The church leader was subsequently taken to an isolation centre where she stayed in a room with six other female patients. Peter said she bonded with her roommates and exchanged contact details after they left.
“Most of my friends brought me vitamin C, D and zinc but I would also mix cayenne pepper and water to drink for my sore throat. I also mixed garlic, ginger and lemon and I took care of myself with that concoction,” she said.
Peter said she was strict with sanitising and keeping clean at the centre and made sure she remained warm. Her grandson Athi-Anele Pongolo bought her paraffin for a heater.
Pongolo, 24, said that the family was very concerned about Peter because they kept seeing in the news that elderly people were most at risk.
“She’s my granny and she’s old. She’s like a social worker in our community, especially at church, so everybody was worried because we were not ready to lose our granny,” he said.

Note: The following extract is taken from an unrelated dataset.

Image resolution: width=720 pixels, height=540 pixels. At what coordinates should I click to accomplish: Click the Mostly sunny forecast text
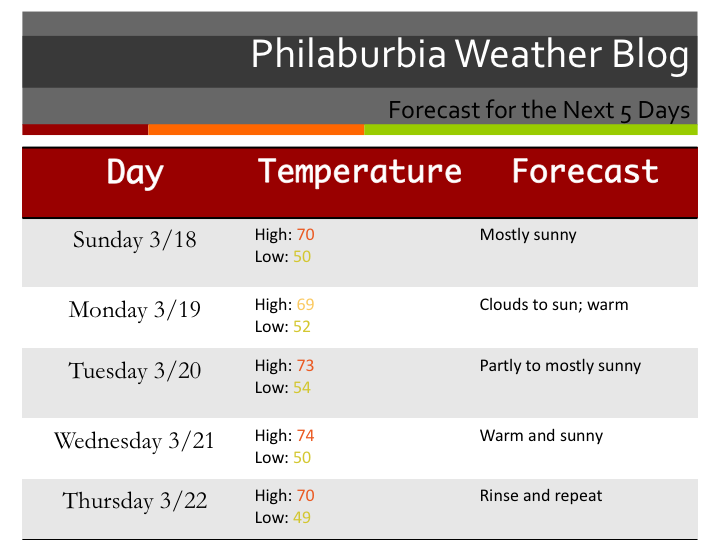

Peter’s advice for others who contract the virus was that they should keep their belief in God and their faith alive.
“You must believe that God will always be with you and push. P for pray, U for until, S for something and H for happens. You should pray until something happens so I had those words with me every time I prayed,” she said.
She added that even when a patient recovers, they should remain vigilant. “You must look after yourself because you cannot afford to be reckless,” she said.
Peter said when she woke up the next day, she prayed and drank her medication. The pensioner was thankful for her family, friends and church community because for her 14-day stay at the isolation centre, someone would call her every day to pray for her.
She implored people to stop stigmatising coronavirus patients. “People must stop stigmatising patients because nobody knows until you’re tested that you have Covid-19,” she said.